J'ai vraiment essayé d'aimer cet album de lui trouver un intérêt au delà du single qui donne son nom à l'album.
Malheureusement, force est de constater qu'à partir du second titre de l'album c'est très laborieux.
Il y a en particulier la question du chant ; à l'époque Robert Smith ne maîtrisait clairement pas sa voix et ça s'entend. Sur "Plastic passion" et "So what" que dire....
... J'ai les tympans qui saignent.
On sait que Robert Smith réussira, les années passant, à mieux placer sa voix ; mais là (1980) c'est pas ça du tout.
Il y a encore cette question des morceaux de remplissage ; et donc de ces morceaux qui sont juste là pour faire le nombre. On a un single et pour le reste on "meuble".
Boys don't cry est pour moi un de ces albums vendus sur un single et pour le reste c'est très moyen, voire mauvais.
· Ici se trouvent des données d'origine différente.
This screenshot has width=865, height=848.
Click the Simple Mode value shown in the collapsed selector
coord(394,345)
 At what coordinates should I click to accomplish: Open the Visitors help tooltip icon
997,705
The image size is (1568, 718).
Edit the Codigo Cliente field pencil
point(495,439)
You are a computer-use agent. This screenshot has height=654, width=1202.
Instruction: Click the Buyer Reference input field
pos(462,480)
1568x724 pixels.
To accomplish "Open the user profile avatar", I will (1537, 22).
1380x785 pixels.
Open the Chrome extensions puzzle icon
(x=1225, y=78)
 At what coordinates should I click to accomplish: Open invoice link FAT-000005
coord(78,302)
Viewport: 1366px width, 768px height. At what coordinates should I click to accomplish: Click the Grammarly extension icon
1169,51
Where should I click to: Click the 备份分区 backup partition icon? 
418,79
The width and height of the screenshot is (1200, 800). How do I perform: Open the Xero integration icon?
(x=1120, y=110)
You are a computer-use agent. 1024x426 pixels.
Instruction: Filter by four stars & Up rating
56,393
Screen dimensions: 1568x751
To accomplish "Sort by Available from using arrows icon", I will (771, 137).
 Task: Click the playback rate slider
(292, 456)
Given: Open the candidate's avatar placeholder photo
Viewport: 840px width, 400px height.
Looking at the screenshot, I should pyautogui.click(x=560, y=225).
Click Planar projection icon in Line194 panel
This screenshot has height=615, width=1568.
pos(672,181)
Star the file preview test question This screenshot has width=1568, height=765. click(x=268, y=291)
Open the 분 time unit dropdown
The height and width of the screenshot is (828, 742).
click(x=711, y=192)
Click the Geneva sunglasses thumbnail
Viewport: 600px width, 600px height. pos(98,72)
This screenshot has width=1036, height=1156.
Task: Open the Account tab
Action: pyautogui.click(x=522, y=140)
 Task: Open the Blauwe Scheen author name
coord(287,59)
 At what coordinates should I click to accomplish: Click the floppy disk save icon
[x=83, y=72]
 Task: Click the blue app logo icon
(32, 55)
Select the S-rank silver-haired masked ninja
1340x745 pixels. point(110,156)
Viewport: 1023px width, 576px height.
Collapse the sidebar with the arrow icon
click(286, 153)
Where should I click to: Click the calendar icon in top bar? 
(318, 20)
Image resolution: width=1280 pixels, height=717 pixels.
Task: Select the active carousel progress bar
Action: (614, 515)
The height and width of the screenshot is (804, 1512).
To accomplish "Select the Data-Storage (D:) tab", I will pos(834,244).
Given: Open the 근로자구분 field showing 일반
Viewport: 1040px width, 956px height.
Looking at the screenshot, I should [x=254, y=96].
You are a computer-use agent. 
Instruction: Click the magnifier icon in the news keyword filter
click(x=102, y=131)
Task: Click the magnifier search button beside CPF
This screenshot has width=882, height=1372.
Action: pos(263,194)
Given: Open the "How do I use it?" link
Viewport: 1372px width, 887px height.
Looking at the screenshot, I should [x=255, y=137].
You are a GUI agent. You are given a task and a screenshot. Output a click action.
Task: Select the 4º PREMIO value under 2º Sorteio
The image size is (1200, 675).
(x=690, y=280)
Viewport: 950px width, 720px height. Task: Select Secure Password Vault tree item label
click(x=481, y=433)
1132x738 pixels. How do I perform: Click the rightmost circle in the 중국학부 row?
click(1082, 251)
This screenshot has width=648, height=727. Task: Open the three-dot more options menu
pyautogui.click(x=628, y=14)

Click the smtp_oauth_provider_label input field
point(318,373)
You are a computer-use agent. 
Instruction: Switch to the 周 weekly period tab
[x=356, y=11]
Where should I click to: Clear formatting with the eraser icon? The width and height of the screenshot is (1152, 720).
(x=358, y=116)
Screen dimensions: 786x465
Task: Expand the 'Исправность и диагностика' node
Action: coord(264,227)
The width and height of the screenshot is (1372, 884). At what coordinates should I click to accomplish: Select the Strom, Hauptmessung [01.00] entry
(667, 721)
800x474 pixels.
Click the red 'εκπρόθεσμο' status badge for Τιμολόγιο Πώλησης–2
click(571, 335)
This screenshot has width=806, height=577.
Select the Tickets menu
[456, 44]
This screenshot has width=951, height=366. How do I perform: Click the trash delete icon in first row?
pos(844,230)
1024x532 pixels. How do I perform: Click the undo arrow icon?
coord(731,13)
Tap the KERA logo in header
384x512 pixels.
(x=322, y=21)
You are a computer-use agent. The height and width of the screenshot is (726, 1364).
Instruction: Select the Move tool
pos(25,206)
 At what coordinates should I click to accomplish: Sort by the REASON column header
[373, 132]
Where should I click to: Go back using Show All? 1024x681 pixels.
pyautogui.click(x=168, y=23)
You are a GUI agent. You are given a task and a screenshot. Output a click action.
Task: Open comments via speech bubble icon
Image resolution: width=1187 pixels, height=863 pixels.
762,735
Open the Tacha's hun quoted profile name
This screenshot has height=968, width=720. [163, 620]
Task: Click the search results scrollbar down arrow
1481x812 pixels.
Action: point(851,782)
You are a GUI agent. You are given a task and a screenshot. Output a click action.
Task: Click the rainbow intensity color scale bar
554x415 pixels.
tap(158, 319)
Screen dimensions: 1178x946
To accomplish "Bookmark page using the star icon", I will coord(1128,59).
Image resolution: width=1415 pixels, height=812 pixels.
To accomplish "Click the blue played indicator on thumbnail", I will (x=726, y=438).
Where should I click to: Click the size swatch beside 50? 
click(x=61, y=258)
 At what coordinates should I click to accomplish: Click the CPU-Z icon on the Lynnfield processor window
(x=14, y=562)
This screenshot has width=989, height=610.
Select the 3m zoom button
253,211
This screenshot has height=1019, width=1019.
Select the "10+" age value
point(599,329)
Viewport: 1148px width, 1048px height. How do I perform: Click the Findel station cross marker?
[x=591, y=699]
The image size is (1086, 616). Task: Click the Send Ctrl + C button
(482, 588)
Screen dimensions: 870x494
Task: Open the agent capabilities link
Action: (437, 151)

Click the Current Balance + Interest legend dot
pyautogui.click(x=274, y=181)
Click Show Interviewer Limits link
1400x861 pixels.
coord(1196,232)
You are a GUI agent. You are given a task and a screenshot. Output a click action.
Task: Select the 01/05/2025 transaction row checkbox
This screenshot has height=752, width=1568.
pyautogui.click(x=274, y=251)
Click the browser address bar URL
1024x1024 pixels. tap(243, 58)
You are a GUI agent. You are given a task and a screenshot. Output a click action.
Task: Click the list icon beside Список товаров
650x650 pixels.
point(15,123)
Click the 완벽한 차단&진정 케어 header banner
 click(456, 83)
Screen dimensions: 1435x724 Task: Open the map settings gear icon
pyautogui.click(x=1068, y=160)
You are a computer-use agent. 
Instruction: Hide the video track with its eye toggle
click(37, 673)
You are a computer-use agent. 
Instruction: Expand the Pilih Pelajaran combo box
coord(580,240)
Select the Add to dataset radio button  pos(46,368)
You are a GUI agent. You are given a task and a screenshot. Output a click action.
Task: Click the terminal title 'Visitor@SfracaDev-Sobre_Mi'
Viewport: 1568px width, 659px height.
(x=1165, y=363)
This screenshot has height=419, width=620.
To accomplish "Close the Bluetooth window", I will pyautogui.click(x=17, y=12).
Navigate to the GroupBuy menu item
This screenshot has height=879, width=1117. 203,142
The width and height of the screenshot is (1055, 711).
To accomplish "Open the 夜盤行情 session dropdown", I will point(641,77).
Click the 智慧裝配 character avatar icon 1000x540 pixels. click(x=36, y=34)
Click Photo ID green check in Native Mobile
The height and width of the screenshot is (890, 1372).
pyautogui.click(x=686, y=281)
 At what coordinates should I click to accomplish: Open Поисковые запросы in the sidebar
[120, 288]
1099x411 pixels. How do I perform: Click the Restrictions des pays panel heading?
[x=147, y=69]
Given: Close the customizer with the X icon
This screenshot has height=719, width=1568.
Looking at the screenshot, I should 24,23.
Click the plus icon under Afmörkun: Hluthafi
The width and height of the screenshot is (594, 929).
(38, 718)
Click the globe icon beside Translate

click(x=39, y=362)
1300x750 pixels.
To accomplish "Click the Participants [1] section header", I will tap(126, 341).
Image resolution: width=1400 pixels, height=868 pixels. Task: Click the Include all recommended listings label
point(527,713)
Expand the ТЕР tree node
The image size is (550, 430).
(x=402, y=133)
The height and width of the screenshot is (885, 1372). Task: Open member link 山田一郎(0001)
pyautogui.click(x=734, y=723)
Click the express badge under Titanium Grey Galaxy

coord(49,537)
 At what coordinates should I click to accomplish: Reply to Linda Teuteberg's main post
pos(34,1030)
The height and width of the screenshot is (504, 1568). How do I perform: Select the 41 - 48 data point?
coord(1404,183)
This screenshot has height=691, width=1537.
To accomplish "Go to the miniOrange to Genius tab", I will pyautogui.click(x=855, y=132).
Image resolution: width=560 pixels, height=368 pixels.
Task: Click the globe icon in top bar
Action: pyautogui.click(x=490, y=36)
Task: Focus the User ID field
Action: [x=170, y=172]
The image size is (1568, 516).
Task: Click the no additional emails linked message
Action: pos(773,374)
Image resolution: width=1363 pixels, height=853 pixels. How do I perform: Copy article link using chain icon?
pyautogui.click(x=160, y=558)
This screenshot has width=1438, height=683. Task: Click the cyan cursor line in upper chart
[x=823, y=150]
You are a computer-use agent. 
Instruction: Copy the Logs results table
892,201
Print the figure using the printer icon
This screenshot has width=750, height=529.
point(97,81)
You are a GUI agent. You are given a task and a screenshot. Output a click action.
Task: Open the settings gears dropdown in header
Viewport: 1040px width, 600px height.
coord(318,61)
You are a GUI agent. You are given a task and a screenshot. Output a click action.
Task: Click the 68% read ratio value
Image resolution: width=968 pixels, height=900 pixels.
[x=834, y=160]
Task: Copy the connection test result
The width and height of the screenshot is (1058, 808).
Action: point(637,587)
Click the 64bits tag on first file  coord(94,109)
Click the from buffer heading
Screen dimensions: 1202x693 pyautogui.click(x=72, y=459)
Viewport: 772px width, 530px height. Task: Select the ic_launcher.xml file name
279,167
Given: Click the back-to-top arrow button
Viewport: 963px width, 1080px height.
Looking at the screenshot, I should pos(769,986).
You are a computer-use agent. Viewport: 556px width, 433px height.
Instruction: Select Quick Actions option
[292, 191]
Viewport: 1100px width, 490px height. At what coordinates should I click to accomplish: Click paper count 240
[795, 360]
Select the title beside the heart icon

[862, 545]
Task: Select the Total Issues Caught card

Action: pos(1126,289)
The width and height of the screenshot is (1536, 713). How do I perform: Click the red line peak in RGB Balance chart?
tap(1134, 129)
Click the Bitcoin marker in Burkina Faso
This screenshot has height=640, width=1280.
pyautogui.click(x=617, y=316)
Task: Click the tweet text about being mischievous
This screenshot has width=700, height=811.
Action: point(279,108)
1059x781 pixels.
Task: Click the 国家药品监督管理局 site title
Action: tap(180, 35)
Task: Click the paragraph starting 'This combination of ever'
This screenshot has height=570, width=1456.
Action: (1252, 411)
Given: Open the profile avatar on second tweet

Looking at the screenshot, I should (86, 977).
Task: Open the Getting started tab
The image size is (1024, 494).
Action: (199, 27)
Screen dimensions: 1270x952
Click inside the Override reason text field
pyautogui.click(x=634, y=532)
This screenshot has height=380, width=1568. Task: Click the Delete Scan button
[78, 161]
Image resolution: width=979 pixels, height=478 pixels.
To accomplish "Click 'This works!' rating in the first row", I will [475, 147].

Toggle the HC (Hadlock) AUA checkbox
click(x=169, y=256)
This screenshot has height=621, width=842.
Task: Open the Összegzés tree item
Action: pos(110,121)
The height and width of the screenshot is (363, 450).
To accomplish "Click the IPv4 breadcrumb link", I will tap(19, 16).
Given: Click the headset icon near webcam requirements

Pour arranger le tout, la qualité de la production est tout juste potable ; l'album n'est pas embelli grâce à une chaîne HI-FI de qualité, non : un matériel de qualité ne fait que souligner les limites de l'enregistrement d'origine et le peu de travail accompli pour enregistrer convenablement le groupe (on est par exemple très loin de ce qui se fera ensuite sur Pornography, Disintegration ou bloodflowers).
En synthèse : un album très inégal, maladroit et mal enregistré qui repose essentiellement sur un seul single ; single que tout le monde (ou presque) connaît déjà.